Appellant-defendant Autumn Stahl began dating Stephen Blair in 2016 and gave birth to three children during the course of their relationship. Stahl already had two children before then. The youngest of the five, A.A., was born in June 2020.

Blair moved out of the home they shared in July 2020 because of issues with the relationship. He said that their relationship had been challenging because of Stahl’s “emotional problems and insecurities,” and that she could become “irrational.”

The following month, Stahl visited Blair at a house he was renovating, and Blair noticed she was “acting weird.”

Blair was concerned and went to Stahl’s home, where he found some of the children in the bathtub. Stahl asked him to give the children a bath and took A.A. into the bedroom.

Blair then noticed a burning smell and saw Stahl sitting on the bed rocking A.A. about three feet from a burning pillow.

Blair threw the pillow outside, and Stahl walked to the kitchen with A.A. There, she turned on the stove’s gas burners, but Blair turned them off.

Stahl then turned on the kitchen sink faucet and put her thumb inside of A.A.’s mouth to hold it open and placed the child’s face under the running water.

Blair got Stahl to the ground, but she stabbed him in the neck with a knife and continued to drown A.A. while Blair went to the front door to call for help.

Neighbors came and helped remove the other children. One neighbor saw Stahl trying to drown A.A. and asked her to hand the child over, which she did. A.A. survived.

### Data section
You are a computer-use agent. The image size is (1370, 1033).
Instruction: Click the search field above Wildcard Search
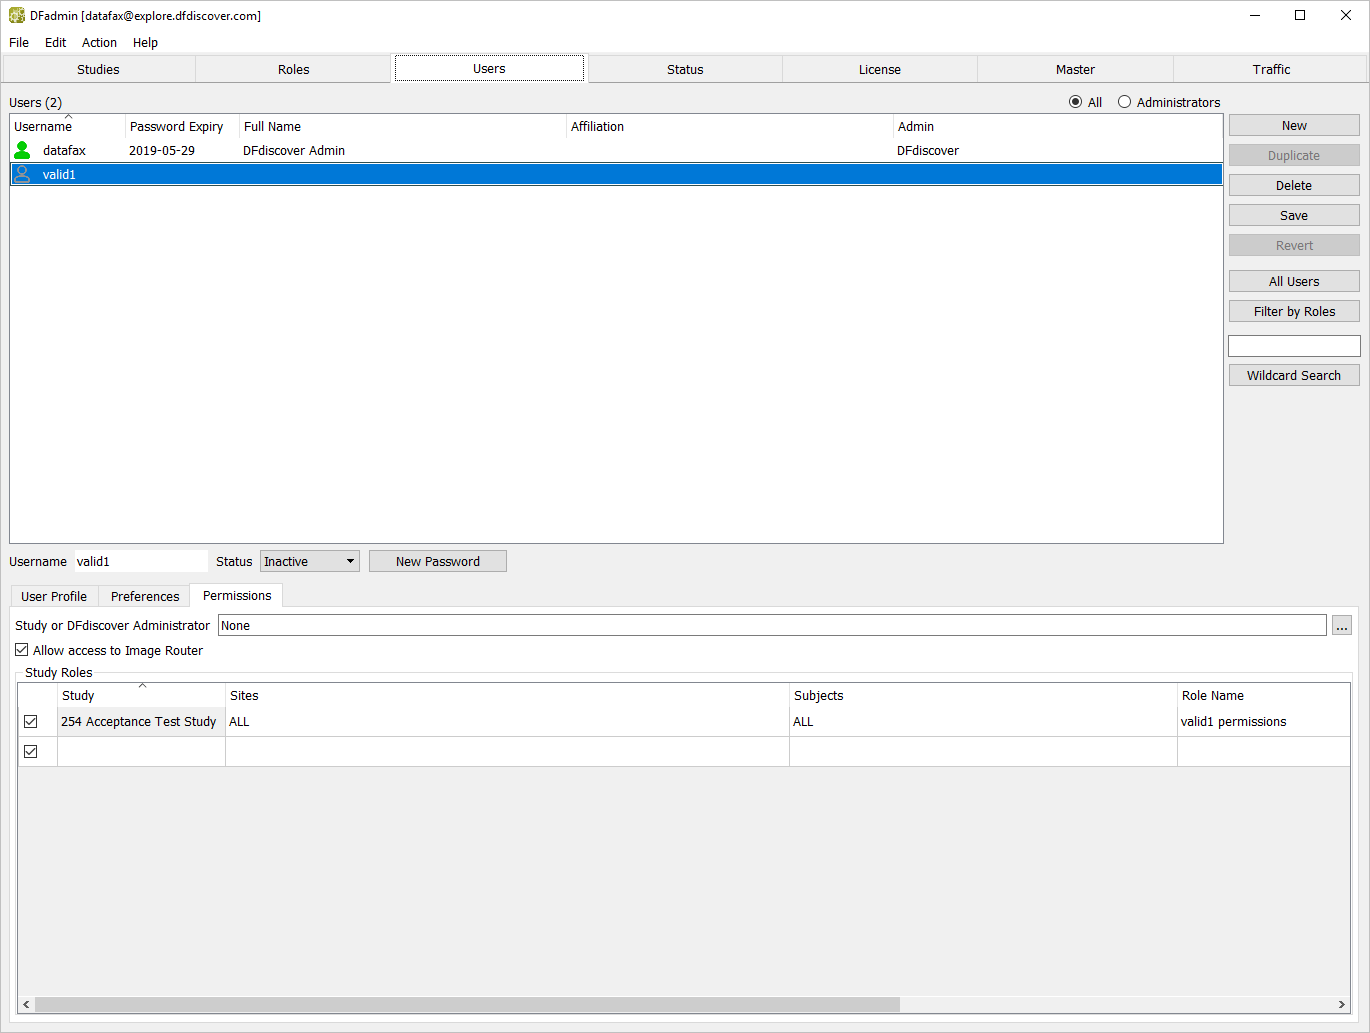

### Requirements
1) Reproduce the case summary word for word from "Blair was concerned" to "turned them off.".
2) According to the case summary, in what month and year did Blair move out of the home he shared with Stahl?

### In response
1)
Blair was concerned and went to Stahl’s home, where he found some of the children in the bathtub. Stahl asked him to give the children a bath and took A.A. into the bedroom.

Blair then noticed a burning smell and saw Stahl sitting on the bed rocking A.A. about three feet from a burning pillow.

Blair threw the pillow outside, and Stahl walked to the kitchen with A.A. There, she turned on the stove’s gas burners, but Blair turned them off.

2) July 2020